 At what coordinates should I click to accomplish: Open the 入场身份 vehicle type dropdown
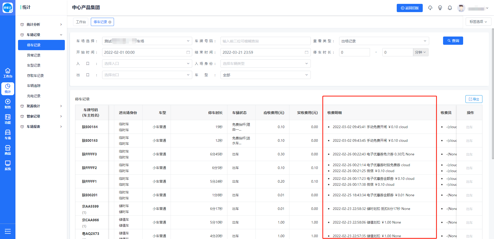pyautogui.click(x=265, y=64)
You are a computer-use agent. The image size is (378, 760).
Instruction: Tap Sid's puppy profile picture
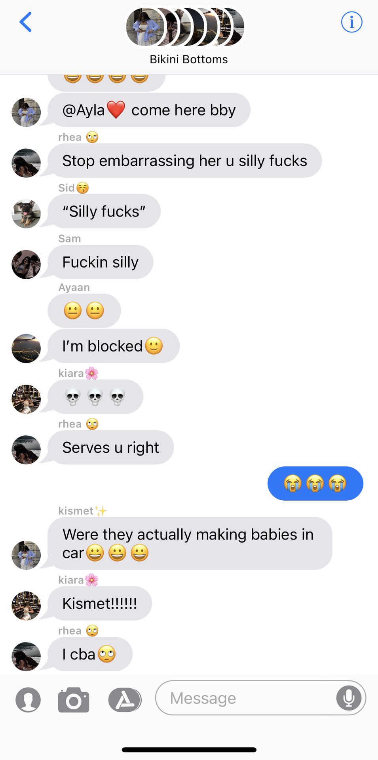(x=26, y=214)
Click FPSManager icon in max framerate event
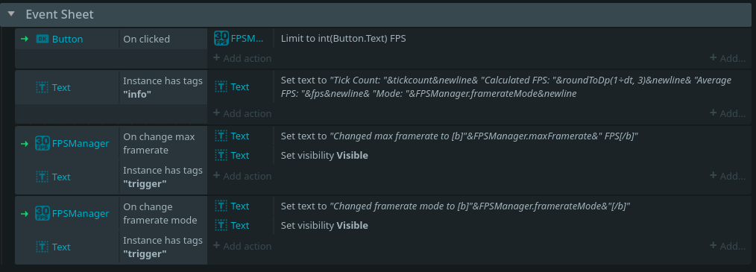Screen dimensions: 756x272 [x=42, y=143]
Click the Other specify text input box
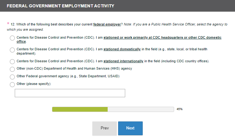 (70, 93)
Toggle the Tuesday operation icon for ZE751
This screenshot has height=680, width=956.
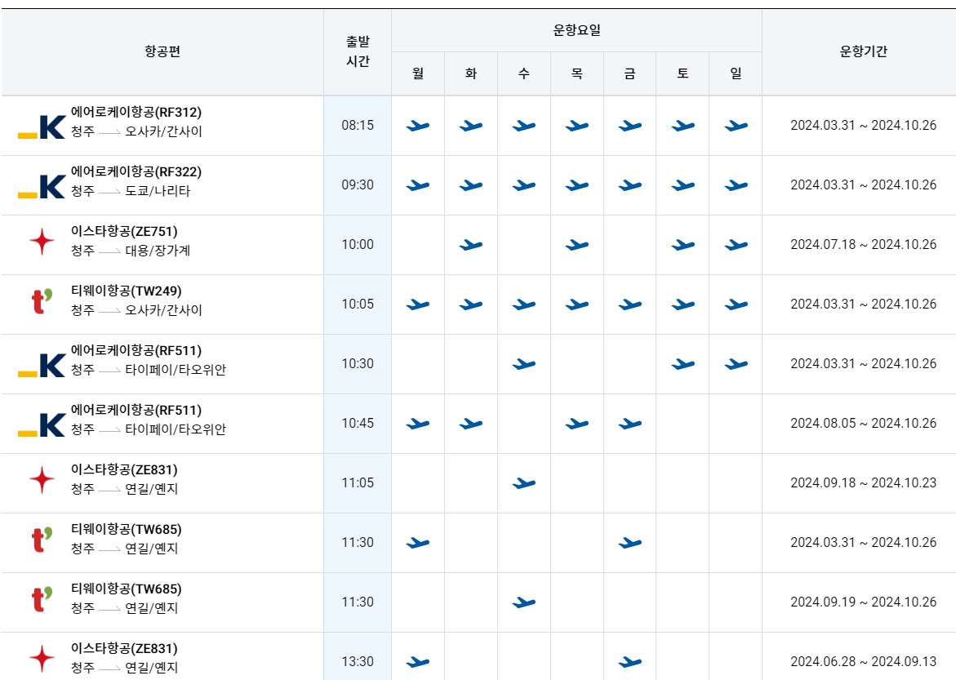click(470, 244)
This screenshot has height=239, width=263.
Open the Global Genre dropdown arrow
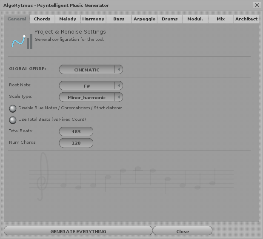click(119, 69)
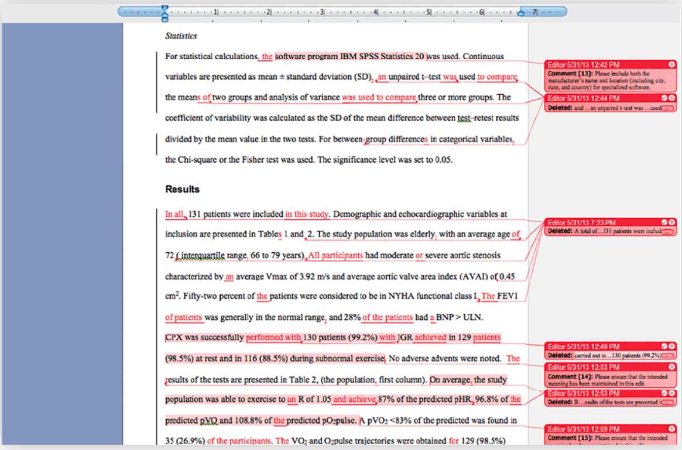Select the hanging indent marker on the ruler

pyautogui.click(x=165, y=14)
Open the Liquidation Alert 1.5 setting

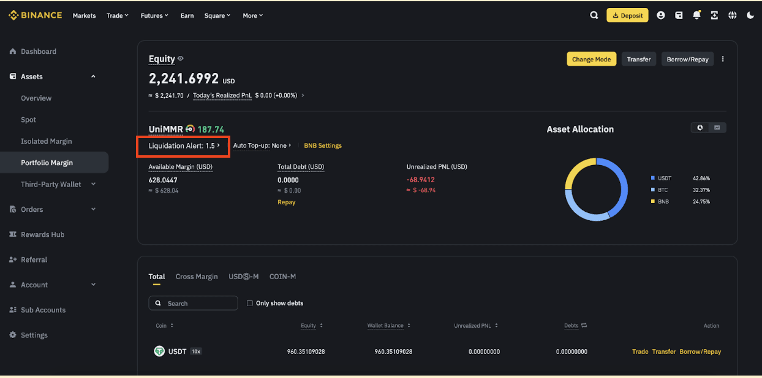183,146

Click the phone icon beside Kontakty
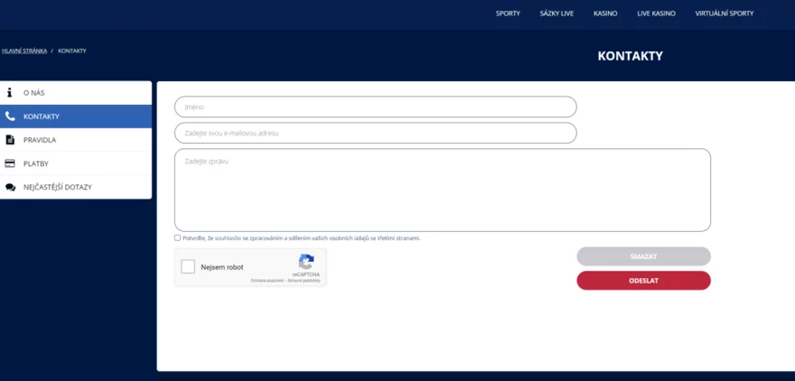pyautogui.click(x=10, y=116)
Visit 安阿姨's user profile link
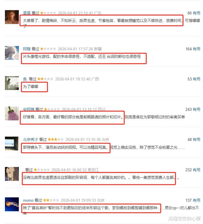The width and height of the screenshot is (203, 224). [x=29, y=109]
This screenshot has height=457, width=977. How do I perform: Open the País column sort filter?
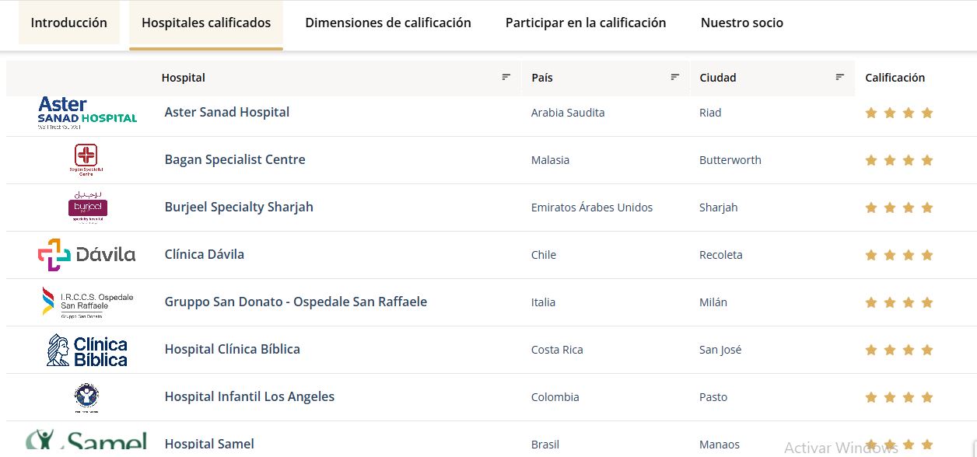click(675, 77)
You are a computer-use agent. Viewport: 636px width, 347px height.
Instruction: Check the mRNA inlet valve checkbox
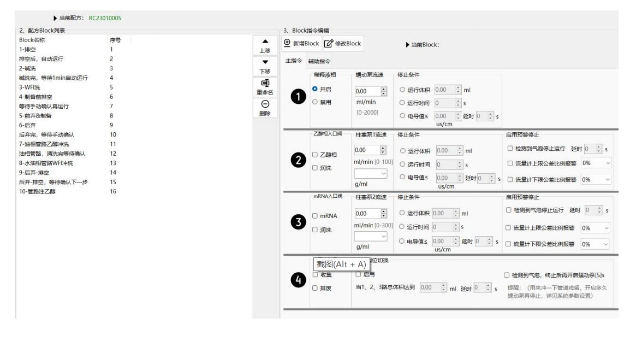[x=315, y=216]
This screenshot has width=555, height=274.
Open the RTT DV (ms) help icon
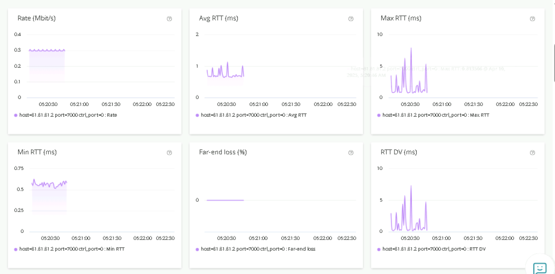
────
§ **Exercise description**:
Write out every entry again word for word, without any of the pictures.

§ **Result for this task**:
 At what coordinates should I click to accomplish: Open the 入场身份 vehicle type dropdown
pyautogui.click(x=265, y=64)
You are a computer-use agent. The image size is (378, 760).
Instruction: Tap Sid's puppy profile picture
(x=26, y=214)
Click FPSManager icon in max framerate event
Screen dimensions: 756x272 [x=42, y=143]
Click the Other specify text input box
 (70, 93)
Toggle the Tuesday operation icon for ZE751
This screenshot has height=680, width=956.
click(470, 244)
This screenshot has height=239, width=263.
Open the Global Genre dropdown arrow
click(119, 69)
Select the hanging indent marker on the ruler

pyautogui.click(x=165, y=14)
Open the Liquidation Alert 1.5 setting

183,146

Click the phone icon beside Kontakty
pyautogui.click(x=10, y=116)
Visit 安阿姨's user profile link
The width and height of the screenshot is (203, 224). [x=29, y=109]
This screenshot has height=457, width=977. How do I perform: Open the País column sort filter?
click(675, 77)
You are a computer-use agent. Viewport: 636px width, 347px height.
Instruction: Check the mRNA inlet valve checkbox
[x=315, y=216]
This screenshot has width=555, height=274.
Open the RTT DV (ms) help icon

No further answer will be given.